Interview with The Storage Acquisition Group


During the recent SSA Fall Conference and Trade Show, we had the opportunity to engage with industry experts, gaining insights into the current self-storage landscape. Bill Sitar of The Storage Acquisition Group and James McLean discuss the state of acquisitions in the self-storage industry. Sellers are starting to budge as they face pressure from interest rate hikes, and there's a noticeable drop in asking rates driven by REITs. This pressure may lead to more consolidation in the industry, particularly impacting smaller operators.


James: Hey everybody, I'm here with Bill Sitar from Storage Acquisition Group.
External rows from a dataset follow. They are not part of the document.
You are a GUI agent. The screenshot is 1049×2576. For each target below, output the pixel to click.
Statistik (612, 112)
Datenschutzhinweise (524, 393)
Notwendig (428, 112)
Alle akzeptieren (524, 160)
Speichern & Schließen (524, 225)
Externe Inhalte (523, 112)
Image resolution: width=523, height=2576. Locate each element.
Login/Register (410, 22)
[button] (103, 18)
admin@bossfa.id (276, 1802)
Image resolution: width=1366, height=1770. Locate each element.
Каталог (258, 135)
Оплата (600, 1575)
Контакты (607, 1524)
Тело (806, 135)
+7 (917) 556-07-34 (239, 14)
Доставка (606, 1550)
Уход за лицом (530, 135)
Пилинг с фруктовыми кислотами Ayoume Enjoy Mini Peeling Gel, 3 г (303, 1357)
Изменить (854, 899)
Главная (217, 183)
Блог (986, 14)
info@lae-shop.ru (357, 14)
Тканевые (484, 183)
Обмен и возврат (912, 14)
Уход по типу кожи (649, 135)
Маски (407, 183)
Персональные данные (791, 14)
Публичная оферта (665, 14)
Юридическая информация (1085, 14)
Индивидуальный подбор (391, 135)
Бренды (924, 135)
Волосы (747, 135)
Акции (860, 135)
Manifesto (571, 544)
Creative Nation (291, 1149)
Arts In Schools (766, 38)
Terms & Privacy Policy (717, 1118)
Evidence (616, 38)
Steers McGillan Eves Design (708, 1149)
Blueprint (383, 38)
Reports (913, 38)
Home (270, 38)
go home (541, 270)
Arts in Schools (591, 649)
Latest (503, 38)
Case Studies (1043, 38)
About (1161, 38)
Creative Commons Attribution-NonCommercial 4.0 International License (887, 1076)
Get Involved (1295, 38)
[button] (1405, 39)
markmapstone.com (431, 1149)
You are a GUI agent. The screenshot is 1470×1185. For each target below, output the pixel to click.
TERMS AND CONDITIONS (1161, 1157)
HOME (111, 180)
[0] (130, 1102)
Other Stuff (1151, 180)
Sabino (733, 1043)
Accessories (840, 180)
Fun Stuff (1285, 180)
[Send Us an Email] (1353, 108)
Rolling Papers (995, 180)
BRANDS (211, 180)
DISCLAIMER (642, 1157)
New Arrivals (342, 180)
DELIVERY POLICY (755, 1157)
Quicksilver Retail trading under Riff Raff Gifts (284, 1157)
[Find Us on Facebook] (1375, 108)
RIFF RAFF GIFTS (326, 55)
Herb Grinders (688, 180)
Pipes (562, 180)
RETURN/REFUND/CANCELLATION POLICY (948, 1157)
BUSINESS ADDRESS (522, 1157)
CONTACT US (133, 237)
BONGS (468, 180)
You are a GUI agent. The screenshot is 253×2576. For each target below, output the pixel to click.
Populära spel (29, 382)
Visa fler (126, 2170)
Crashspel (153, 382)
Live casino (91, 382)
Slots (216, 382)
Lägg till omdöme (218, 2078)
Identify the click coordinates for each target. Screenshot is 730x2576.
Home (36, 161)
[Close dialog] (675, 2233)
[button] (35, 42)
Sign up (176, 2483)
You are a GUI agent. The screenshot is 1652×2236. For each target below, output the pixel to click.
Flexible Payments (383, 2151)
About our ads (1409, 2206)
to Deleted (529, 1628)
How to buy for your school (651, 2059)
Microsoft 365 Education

Really just getting a chance to pick one of the experts' brains on what you're seeing in the field in terms of acquisitions volume. You know, it's not really an easy market, but we've been hearing whispers that sellers are starting to budge as they're realizing that last year's price is not this year’s price. So Bill, what are you seeing?

Bill: Well, we are seeing sellers with expectations from last year that are still struggling and learning about the interest rates, hikes, and how that's impacting, you know, their borrowing capabilities and future growth for their storage facilities. So there is some pressure being felt now by these sellers, we feel. Whether it continues, that remains to be seen.

James: So one other thing that we're seeing on a macro is with, you know, Extra Space's acquisition of Life Storage, we're seeing that asking rates, you know, the average price per square foot to get a unit for the first month has been dropping a lot. You know, these REITs are really trying to push occupancy up. So average price per square foot has dropped dismally in terms of year-over-year changes. While, you know, it's still stabilized since pre-COVID numbers, we feel that there's some pressure to rates and smaller operators don't have the war chest to drop their initial rates that low and keep up with these REITs. What are you seeing?

Bill: We're definitely seeing some pressure on asking rates and we do feel like that added supply to the market because there was a lot of projects that were in the pipeline and are also coming online. So that's also putting pressure on rates and with the pressure on the rates, that's affecting asking prices and overall pricing valuations for these assets.

James: So is that leading to more smaller operators feeling the need to sell? Do you think consolidation is going to continue to happen in the coming months, in the coming years with small operators having a hard time keeping up with these bigger franchises?

Bill: I think it depends where they are in their lease-up, right? I think if some of the operators are at, you know, 50% or stabilized, they're not having that much pressure. But if you're at, you know, a CO deal or you're just coming online, I think you're going to see some pressure start to build on these owners.

James: Gotcha. So the legacy owners might have an easier landing than someone just starting to lease-up and take up new supply in this competitive market.

Bill: That's correct.

James: Great. Well, thank you so much, Bill. It was a pleasure speaking with you.